[OSM-legal-talk] Using Google Street View to perform "virtual survey"

Paulo Carvalho paulo.r.m.carvalho at gmail.com
Tue Apr 8 14:16:24 UTC 2014

> Message: 1
> Date: Tue, 08 Apr 2014 11:19:51 +0200
> From: Simon Poole <simon at poole.ch>
> To: legal-talk at openstreetmap.org
> Subject: Re: [OSM-legal-talk] Using Google Street View to perform
>         "virtual survey"
> Message-ID: <5343BF37.5030709 at poole.ch>
> Content-Type: text/plain; charset="iso-8859-1"
> Am 08.04.2014 10:55, schrieb Martin Koppenhoefer:
> >
> > 2014-04-08 10:39 GMT+02:00 Simon Poole <simon at poole.ch
> > <mailto:simon at poole.ch>>:
> >
> >     @Martin It is undoubtedly so that the information in question is
> -not-
> >     simply available for use. You need to invest the time and effort to
> >     actually go out and collect it.
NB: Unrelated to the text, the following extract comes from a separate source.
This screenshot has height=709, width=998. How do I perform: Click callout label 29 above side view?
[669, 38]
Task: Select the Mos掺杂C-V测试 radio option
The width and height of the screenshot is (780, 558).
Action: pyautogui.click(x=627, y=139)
Google has done so and that we should
> >     respect, regardless of legalities*.
> >
> >
> >
> > I am aware of this, but you have put ethics into play. If someone
> > developped a system to analyze and store the DNA information of another
> > person (or of an animal, plant), should they be able to become the
> > proprietor of this information and forbid others to use it or ask
> > license fees? Collecting information about the world, nature, the
> > universe ,etc. (regardless how great the effort is) does not
> > automatically make you the exclusive owner of this information.
> That is a completely different kettle of fish and a very different
> discussion. I am not aware of google or any of the other relevant
> companies or body (with the exception of some states and some national
> monopoly organisations) claiming exclusivity on such collections. With
> other words we are free to go out and replicate their effort, which in
> the end, is what OSM is all about.
> Yes, there is some concern on my behalf that we may run in to some
> non-copyright related IP issues at some point in time but google is
> -very- unlikely to be the problem.
> Simon

Hi, Simon!

   I guess I missed something.  Can you, please, explain that?  I didn't
get the "IP issues" part and consequently why Google unlikely would be the
problem.  That leads to the question about who would pose problems.